**Task instructions**
(a) According to the text passage on Secure View, how many computer monitors can Secure View support per computer?
(b) Extend the text passage on Secure View and its move to augmented reality goggles, picking up after its final sentence.

The chief engineer added that the user interface for Secure View is “incredibly simple,” with users up and running in about 30 seconds, even with multiple computer monitors and different networks such as Non-Classified Internet Protocol (IP) Router Network, known as NIPRNet, and the Secret IP Router Network, or SIPRNet.
“From a user experience perspective, it provides unparalleled flexibility in how you, the user, need to use your workspace,” he said. “In the old days, if you had NIPR and SIPR at your desk, you had a computer running SIPR on one monitor, and you had one computer running NIPR on another monitor. People were used to dedicating one computer monitor per virtual machine. Secure View, however, can accommodate up to 16 computer monitors per computer.”
To build further on the solution and tackle any "over the shoulder surfing" issues, the AFRL has found a way to offer the solution without the need for computer monitors.

Having augmented reality opens up more doors than what we initially expected.
“Secure View is a national security solution,” DeProspero stated. “And what that means is that it is being used at the highest levels of government, and the last thing that you thought that you would have to deal with were things like shoulder surfing. But as it turns out, it is a very real problem, and we were tasked with finding a way to be able to use Secure View without the computer monitor.”
And while this left the AFRL engineers “scratching our heads for a little while,” they found that augmented reality (AR) goggles would work just fine after first experimenting with virtual reality (VR) goggles. VR goggles immerse the viewer in a new digital reality, while AR overlaps new information onto the viewer’s real world around them.
“The problem is a lot of the users of Secure View were not brought up in the virtual reality era, myself included,” the chief engineer said. “The very first time I created a proof of concept of this in a VR headset, it made me nauseous and motion sick, and immediately we realized that just because the solution provided unparalleled security, does not mean that it provides a good user experience. So, we transitioned that to augmented reality.”

**Data excerpts**
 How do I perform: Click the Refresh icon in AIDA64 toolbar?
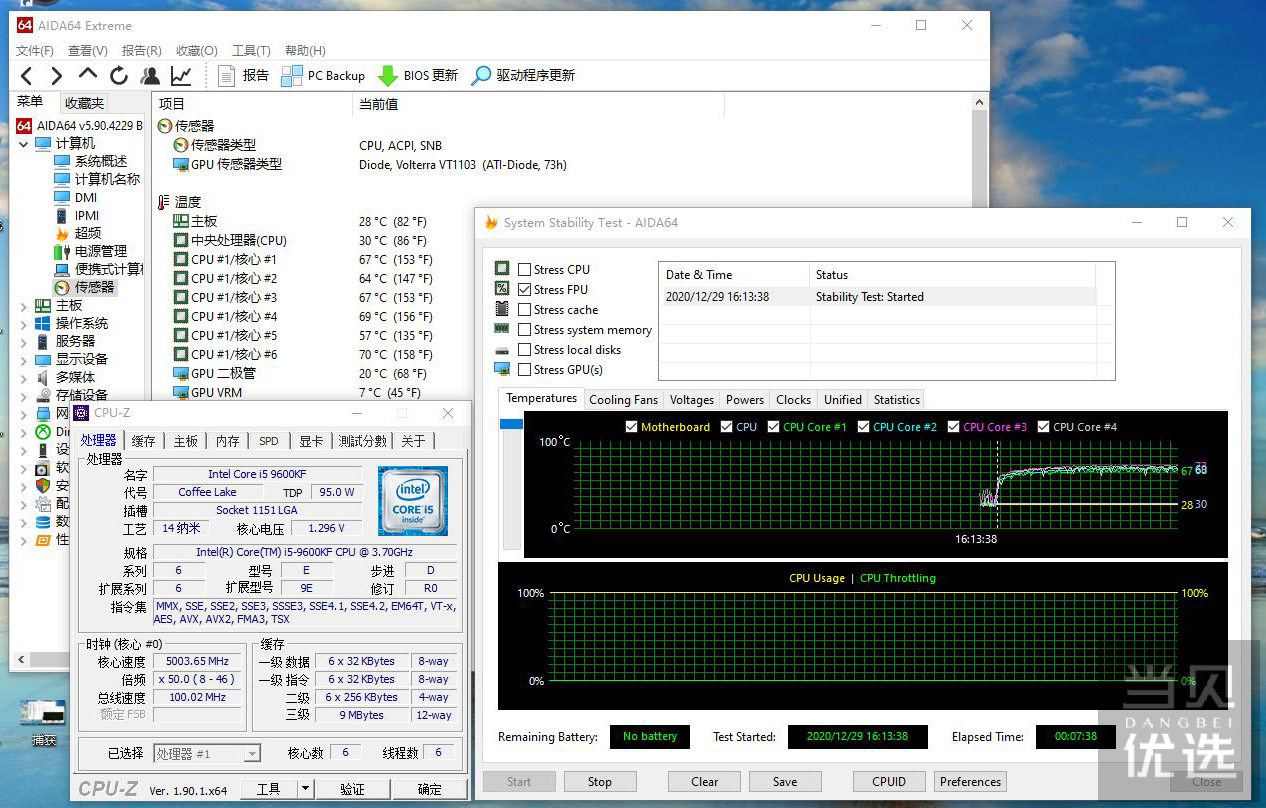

---

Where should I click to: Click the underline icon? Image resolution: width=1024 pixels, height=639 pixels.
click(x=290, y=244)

**Answers by task**
(a) Up to 16.

(b)
The lab worked with U.S. Special Operations Command (SOCOM) to find an AR headset. Forward-deployed soldiers from SOCOM already employ AR headsets in contentious areas. And using the goggles, the soldiers are able to see what they need while retaining immediate awareness in their real field of view.
“With an augmented reality headset, it's just a piece of glass that you can look through, but on that piece of glass a digital asset is projected,” DeProspero explained.
The headset they chose—Magic Leap 2—has a 5K resolution, which is incredibly bright and can even be used out in direct sunlight, he said. And the goggles are very light, with a form factor akin to a pair of glasses versus the weight of a traditional VR headset.
After they created the AR capability, conducted proof of concept testing and obtained user feedback from potential end users, “what we found is that people are more excited than we could have ever imagined about the prospect of being able to use these now,” DeProspero noted.
“Having augmented reality opens up more doors than what we initially expected, especially for the classified telework use cases or use cases where you need to access even higher classified networks in spaces that were natively constructed to host lower levels,” he added. “And what we found out in talking with a lot of security people is that the removal of the physical monitor is step one in being allowed to access networks of very high classifications, outside of SCIFs [sensitive compartmented information facilities] or outside environments that those networks were designed to operate within.”